■ **Given exercise 1**
Please repeat the part of the rate-limiting article below, starting with "system-design" and going on through "fail in production.", word for word.

■ **Document extract**

Community Article

Rate Limiting: Token Bucket vs Sliding Window

Token bucket is the right default. Sliding window log is correct but expensive. Fixed window is the algorithm I would not ship.

Rate Limiting: Token Bucket vs Sliding Window

Token bucket is the right default. Sliding window log is correct but expensive. Fixed window is the algorithm I would not ship.

rate-limiting

token-bucket

sliding-window

api-design

system-design

By @adityadesai

February 11, 2026

Updated May 18, 2026

198 views

4.2 (12)

The first question I ask when a team says they want to add rate limiting is not "how many requests per second?" It is "what burst do you want to allow?" Those questions feel similar but they are not, and the difference is what makes a rate limiter work or fail in production.

A rate limit of 100 requests per second can mean five different things depending on the algorithm. Can a client send 100 requests in one millisecond and then nothing for 999 milliseconds? Can they send 50 in the first second and 150 in the second? Can they send a steady 1.6 every 16ms? The same nominal limit produces different behavior, and the burst behavior is what users actually feel.

This article walks through the four algorithms that show up in interviews and production code (fixed window, sliding window log, sliding window counter, token bucket), names what each one does badly, and ends with the one I reach for first.

The four algorithms, briefly

Algorithm comparison
  fixed window      O(1) check, low memory, but allows 2x burst at boundary
  sliding window log    O(N) check, high memory, perfectly fair
  sliding window counter   O(1) check, low memory, approximate fairness
  token bucket      O(1) check, low memory, explicit burst control

The story underneath the table: fixed window is too coarse, sliding window log is too expensive, sliding window counter is a pragmatic approximation, and token bucket explicitly models burst as a first-class concept. Most production systems should default to token bucket.

Fixed window: the one to avoid

Fixed window is the simplest. Pick a window length (say, one minute), count requests within the window, reject if the count exceeds the limit. At the start of each window, reset the count.

class FixedWindow:
    def __init__(self, limit: int, window_seconds: int):
        self.limit = limit
        self.window = window_seconds
        self.counts = {}  # window_start -> count

    def allow(self, client_id: str, now: float) -> bool:
        bucket = (client_id, int(now // self.window))
        self.counts[bucket] = self.counts.get(bucket, 0) + 1
        return self.counts[bucket] <= self.limit

The bug is the boundary. If the limit is 100 requests per minute, a client can send 100 requests at second 59 of one minute and another 100 at second 0 of the next minute. That is 200 requests in two seconds, with the limit policy saying "100 per minute."

■ **Records for the exercise**

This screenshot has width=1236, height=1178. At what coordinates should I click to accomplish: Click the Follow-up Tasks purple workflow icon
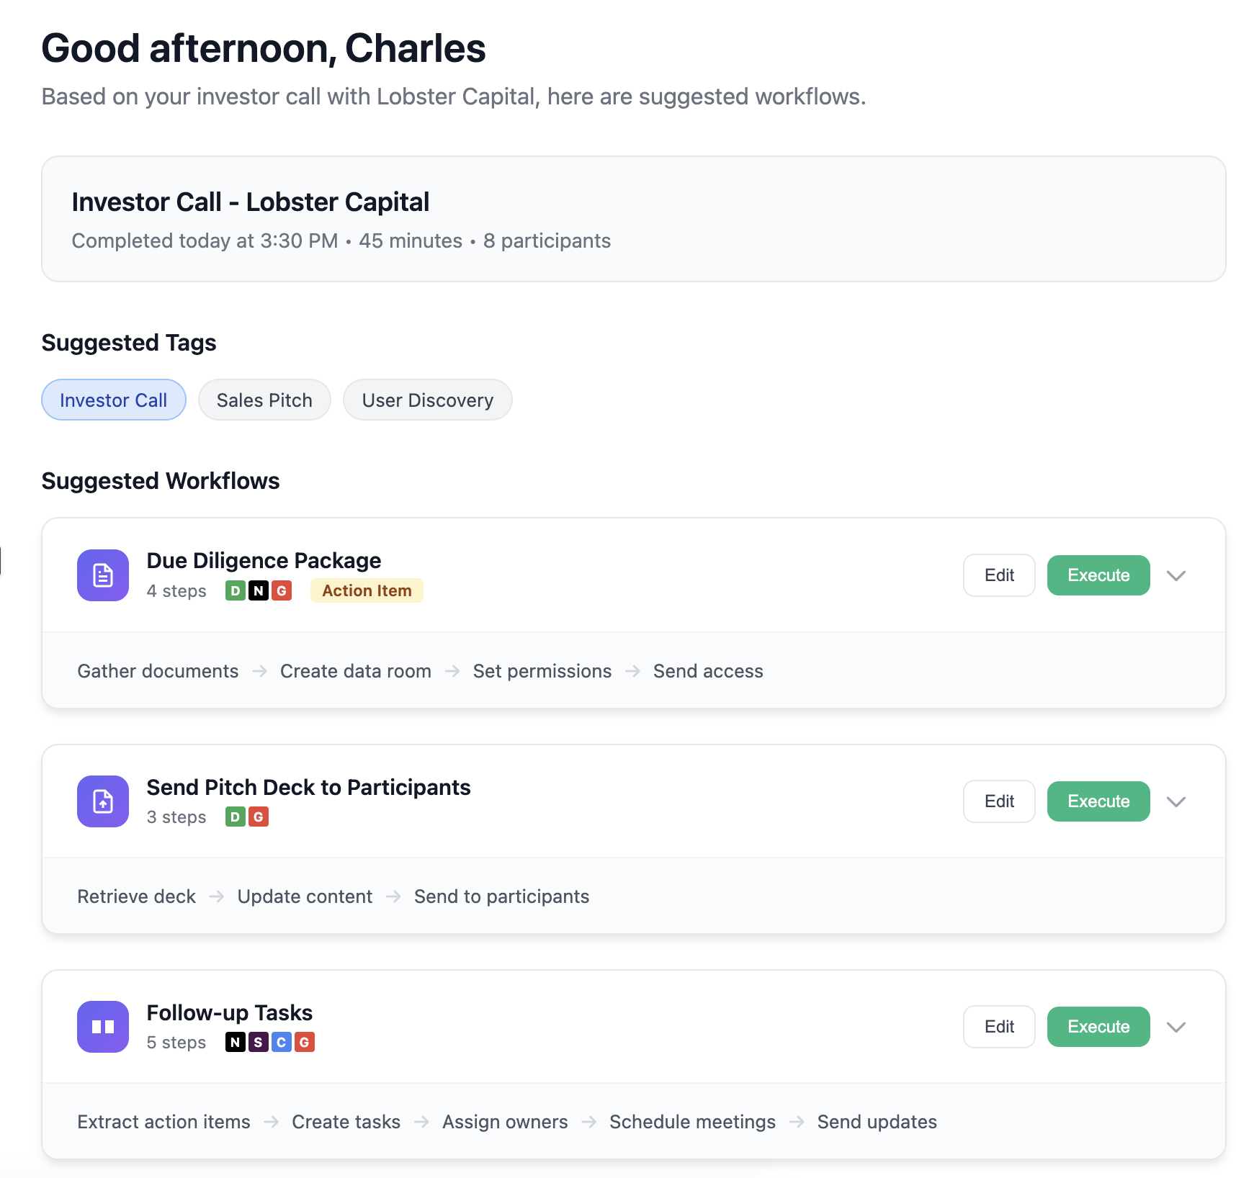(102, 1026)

---

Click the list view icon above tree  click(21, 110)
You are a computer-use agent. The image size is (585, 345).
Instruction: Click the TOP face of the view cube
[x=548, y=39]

==

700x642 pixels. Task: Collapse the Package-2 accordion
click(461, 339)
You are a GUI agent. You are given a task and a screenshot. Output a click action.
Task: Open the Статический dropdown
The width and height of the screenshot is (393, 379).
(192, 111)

■ **Given exercise 2**
List each line of the records above that contains the string "height", matching case.

■ **Complete output 1**
system-design

By @adityadesai

February 11, 2026

Updated May 18, 2026

198 views

4.2 (12)

The first question I ask when a team says they want to add rate limiting is not "how many requests per second?" It is "what burst do you want to allow?" Those questions feel similar but they are not, and the difference is what makes a rate limiter work or fail in production.

■ **Complete output 2**
This screenshot has width=1236, height=1178. At what coordinates should I click to accomplish: Click the Follow-up Tasks purple workflow icon
The width and height of the screenshot is (393, 379).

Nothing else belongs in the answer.